### SET TASK
Can you update the data below so that "Instruction" becomes "Command" everywhere, with nothing else changed?

Text and element location data
........
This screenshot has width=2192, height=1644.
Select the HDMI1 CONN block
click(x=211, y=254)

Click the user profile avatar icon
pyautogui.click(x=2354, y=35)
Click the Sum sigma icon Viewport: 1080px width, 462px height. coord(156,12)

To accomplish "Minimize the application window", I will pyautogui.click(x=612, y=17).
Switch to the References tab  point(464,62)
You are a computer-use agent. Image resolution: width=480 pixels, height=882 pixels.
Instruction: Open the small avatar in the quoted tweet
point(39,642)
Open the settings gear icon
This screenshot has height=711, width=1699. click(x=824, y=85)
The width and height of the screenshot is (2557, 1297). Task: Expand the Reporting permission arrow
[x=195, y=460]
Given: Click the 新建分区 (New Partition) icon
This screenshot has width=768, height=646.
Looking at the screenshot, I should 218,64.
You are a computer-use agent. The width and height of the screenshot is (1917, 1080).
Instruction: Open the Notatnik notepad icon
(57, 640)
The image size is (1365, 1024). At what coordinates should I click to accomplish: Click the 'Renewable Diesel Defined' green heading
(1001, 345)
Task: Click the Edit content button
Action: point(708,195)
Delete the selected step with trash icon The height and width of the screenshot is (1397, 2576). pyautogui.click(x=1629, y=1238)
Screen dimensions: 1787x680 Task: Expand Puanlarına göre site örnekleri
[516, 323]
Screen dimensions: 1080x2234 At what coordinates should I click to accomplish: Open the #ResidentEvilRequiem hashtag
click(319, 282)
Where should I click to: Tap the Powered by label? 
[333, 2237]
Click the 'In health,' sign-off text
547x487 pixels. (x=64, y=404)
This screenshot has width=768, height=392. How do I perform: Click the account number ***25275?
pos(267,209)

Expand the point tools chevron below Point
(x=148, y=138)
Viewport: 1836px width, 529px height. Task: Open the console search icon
........
### EXERCISE RESPONSE
This screenshot has width=2192, height=1644.
Select the HDMI1 CONN block
click(x=211, y=254)

Click the user profile avatar icon
pyautogui.click(x=2354, y=35)
Click the Sum sigma icon Viewport: 1080px width, 462px height. coord(156,12)

To accomplish "Minimize the application window", I will pyautogui.click(x=612, y=17).
Switch to the References tab  point(464,62)
You are a computer-use agent. Image resolution: width=480 pixels, height=882 pixels.
Command: Open the small avatar in the quoted tweet
point(39,642)
Open the settings gear icon
This screenshot has height=711, width=1699. click(x=824, y=85)
The width and height of the screenshot is (2557, 1297). Task: Expand the Reporting permission arrow
[x=195, y=460]
Given: Click the 新建分区 (New Partition) icon
This screenshot has width=768, height=646.
Looking at the screenshot, I should 218,64.
You are a computer-use agent. The width and height of the screenshot is (1917, 1080).
Command: Open the Notatnik notepad icon
(57, 640)
The image size is (1365, 1024). At what coordinates should I click to accomplish: Click the 'Renewable Diesel Defined' green heading
(1001, 345)
Task: Click the Edit content button
Action: point(708,195)
Delete the selected step with trash icon The height and width of the screenshot is (1397, 2576). pyautogui.click(x=1629, y=1238)
Screen dimensions: 1787x680 Task: Expand Puanlarına göre site örnekleri
[516, 323]
Screen dimensions: 1080x2234 At what coordinates should I click to accomplish: Open the #ResidentEvilRequiem hashtag
click(319, 282)
Where should I click to: Tap the Powered by label? 
[333, 2237]
Click the 'In health,' sign-off text
547x487 pixels. (x=64, y=404)
This screenshot has width=768, height=392. How do I perform: Click the account number ***25275?
pos(267,209)

Expand the point tools chevron below Point
(x=148, y=138)
Viewport: 1836px width, 529px height. Task: Open the console search icon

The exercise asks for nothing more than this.